## START

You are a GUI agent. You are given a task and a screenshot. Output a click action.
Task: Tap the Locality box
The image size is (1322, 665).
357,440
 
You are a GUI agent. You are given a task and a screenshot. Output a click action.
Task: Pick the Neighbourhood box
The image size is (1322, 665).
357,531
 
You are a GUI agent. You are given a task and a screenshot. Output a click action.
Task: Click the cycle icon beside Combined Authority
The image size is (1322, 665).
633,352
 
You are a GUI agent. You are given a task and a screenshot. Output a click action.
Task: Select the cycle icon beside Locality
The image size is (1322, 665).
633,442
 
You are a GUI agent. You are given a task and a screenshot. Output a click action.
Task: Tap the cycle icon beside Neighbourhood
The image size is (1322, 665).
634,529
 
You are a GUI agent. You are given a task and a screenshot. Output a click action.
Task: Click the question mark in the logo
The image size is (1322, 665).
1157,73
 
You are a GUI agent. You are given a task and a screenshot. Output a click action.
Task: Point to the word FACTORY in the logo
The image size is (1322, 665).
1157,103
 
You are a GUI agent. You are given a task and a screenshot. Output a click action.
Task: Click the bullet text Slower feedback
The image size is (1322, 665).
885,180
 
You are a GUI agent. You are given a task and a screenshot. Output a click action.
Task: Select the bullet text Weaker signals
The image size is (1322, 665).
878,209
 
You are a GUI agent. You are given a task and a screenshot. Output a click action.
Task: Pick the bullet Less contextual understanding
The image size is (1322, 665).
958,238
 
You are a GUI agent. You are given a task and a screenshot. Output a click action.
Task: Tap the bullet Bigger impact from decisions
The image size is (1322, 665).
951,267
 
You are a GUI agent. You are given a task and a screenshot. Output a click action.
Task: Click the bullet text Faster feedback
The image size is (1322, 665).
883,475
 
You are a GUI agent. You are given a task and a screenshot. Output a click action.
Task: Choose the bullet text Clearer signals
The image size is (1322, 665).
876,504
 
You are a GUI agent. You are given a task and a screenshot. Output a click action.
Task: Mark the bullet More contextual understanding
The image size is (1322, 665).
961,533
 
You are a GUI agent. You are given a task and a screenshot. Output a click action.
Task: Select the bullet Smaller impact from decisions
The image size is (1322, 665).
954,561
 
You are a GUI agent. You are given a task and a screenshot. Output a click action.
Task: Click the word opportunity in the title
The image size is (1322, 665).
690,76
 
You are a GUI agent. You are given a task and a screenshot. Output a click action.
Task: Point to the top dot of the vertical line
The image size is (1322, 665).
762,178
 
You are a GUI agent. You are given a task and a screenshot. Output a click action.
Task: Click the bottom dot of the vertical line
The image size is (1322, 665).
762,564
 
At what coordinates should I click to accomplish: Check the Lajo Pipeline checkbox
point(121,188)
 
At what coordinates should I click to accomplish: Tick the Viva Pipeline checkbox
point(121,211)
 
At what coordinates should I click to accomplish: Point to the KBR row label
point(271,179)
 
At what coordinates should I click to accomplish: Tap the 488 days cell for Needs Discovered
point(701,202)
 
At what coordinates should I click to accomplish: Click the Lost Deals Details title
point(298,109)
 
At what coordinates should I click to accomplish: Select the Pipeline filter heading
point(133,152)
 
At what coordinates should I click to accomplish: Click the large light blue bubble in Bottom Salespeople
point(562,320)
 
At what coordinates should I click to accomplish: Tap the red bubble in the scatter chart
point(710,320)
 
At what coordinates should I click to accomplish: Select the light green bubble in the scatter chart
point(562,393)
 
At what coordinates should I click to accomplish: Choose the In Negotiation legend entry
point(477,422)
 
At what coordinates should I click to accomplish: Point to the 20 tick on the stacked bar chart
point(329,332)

## END

→ Work to be completed
Please reproduce the stretch of material from the line containing "At what coordinates should I click to accomplish: Check" through the end, requests included, with every answer coordinate multiplied by 1.65 and rounded to a whole number, halves rounded up. Leave the numbers inside the requests unchanged.

→ Full solution
At what coordinates should I click to accomplish: Check the Lajo Pipeline checkbox
point(200,310)
 
At what coordinates should I click to accomplish: Tick the Viva Pipeline checkbox
point(200,348)
 
At what coordinates should I click to accomplish: Point to the KBR row label
point(447,295)
 
At what coordinates should I click to accomplish: Tap the 488 days cell for Needs Discovered
point(1157,333)
 
At what coordinates should I click to accomplish: Click the Lost Deals Details title
point(492,180)
 
At what coordinates should I click to accomplish: Select the Pipeline filter heading
point(219,251)
 
At what coordinates should I click to accomplish: Click the large light blue bubble in Bottom Salespeople
point(927,528)
 
At what coordinates should I click to accomplish: Tap the red bubble in the scatter chart
point(1172,528)
 
At what coordinates should I click to accomplish: Select the light green bubble in the scatter chart
point(927,648)
 
At what coordinates should I click to accomplish: Choose the In Negotiation legend entry
point(787,696)
 
At what coordinates should I click to accomplish: Point to the 20 tick on the stacked bar chart
point(543,548)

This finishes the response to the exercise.